The visit comes as Congress has been trying to pass a roughly $40 billion aid bill that would provide Ukraine with military and humanitarian assistance.
Combat moves: The Ukrainian military said Russian forces are retreating from the northern Kharkiv region. A fierce counterattack has taken back a number of villages in the area east of Kharkiv.
But a Ukrainian lawmaker called on the United States to provide air defense systems and fighter jets to Ukraine, saying that the situation on the battlefield is "far worse" than it was at the beginning of the war.

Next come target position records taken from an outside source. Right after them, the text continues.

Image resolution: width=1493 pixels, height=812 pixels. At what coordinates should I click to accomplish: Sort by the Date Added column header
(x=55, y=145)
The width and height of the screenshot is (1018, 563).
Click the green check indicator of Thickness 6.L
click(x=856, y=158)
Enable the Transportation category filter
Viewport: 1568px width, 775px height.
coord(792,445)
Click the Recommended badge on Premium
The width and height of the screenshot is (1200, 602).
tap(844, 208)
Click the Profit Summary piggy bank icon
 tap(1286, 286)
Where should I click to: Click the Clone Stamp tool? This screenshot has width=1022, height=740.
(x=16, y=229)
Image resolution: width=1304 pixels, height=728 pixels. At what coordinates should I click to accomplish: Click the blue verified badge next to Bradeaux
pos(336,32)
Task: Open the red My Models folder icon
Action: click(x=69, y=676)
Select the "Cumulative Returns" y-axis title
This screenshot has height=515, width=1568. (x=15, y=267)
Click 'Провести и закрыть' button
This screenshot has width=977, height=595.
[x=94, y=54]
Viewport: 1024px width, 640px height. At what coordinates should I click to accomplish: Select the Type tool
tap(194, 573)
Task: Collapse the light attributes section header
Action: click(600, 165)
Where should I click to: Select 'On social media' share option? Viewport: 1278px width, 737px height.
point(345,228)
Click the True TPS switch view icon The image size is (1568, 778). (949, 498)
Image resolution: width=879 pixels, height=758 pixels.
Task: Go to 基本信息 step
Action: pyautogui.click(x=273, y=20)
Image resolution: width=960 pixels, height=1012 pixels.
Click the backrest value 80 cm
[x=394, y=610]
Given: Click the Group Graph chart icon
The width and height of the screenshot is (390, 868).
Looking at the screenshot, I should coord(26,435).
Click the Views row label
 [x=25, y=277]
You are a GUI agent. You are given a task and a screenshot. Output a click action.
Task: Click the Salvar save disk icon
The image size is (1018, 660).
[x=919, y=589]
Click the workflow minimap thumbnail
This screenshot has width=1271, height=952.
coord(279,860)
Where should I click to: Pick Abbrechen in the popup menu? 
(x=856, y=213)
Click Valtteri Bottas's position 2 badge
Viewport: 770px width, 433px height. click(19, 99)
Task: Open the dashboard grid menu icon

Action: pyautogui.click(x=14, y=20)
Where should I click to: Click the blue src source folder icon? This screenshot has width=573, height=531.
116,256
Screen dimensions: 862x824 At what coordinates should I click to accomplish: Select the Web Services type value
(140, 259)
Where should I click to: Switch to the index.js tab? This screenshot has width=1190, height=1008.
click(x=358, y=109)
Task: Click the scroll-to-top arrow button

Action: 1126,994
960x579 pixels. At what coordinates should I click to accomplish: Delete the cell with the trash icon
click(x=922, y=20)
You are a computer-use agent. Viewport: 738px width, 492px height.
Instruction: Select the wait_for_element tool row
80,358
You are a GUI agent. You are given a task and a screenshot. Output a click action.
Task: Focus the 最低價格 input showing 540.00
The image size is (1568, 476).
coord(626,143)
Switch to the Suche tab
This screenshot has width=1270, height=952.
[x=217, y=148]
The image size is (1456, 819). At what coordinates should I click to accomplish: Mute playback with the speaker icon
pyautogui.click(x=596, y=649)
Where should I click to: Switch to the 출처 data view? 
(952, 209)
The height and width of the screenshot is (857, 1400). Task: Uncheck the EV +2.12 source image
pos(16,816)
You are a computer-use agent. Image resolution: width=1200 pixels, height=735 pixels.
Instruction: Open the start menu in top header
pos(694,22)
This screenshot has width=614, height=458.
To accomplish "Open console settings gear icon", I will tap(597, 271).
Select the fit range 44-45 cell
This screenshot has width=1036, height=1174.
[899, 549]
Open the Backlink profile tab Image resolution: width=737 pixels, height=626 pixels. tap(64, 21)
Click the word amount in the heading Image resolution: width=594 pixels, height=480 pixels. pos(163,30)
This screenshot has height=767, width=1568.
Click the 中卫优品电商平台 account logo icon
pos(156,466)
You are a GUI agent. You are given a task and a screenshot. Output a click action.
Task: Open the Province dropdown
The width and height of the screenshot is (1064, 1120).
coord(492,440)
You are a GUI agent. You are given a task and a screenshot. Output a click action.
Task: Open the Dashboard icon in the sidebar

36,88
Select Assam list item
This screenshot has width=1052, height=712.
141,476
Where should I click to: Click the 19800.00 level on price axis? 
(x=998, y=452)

Meanwhile, satellite imagery and firsthand testimony have provided a fuller picture of the multiple and disastrous efforts by Russian forces to cross the Siverskyi Donets River in eastern Ukraine over the past week. New video and analysis of drone and satellite imagery show that the Russians may have lost as many as 70 armored vehicles and other equipment in attempting to cross the river early this week. Their goal was to try to encircle Ukrainian defenses in the Luhansk region, but it failed.
Azovstal families appeal for extraction: The relatives of Ukrainian soldiers still holed up in Mariupol's Azovstal plant are appealing to Chinese President Xi Jinping to act as a mediator to help extract their loved ones, following a similar plea to Turkish President Recep Tayyip Erdoğan.
"Our children are in hell," one father said at a press conference in Kyiv.
A Ukrainian fighter inside the plant told Ukrainian TV about horrific conditions for the wounded, saying that "fighters are simply lying without limbs, without arms, without legs." Conditions are unsanitary and there is no medicine, the solider said.
Ukraine's deputy prime minister said the government would welcome the prospect of Turkish or Chinese mediation in helping to arrange the evacuation of wounded soldiers from the Azovstal complex in Mariupol.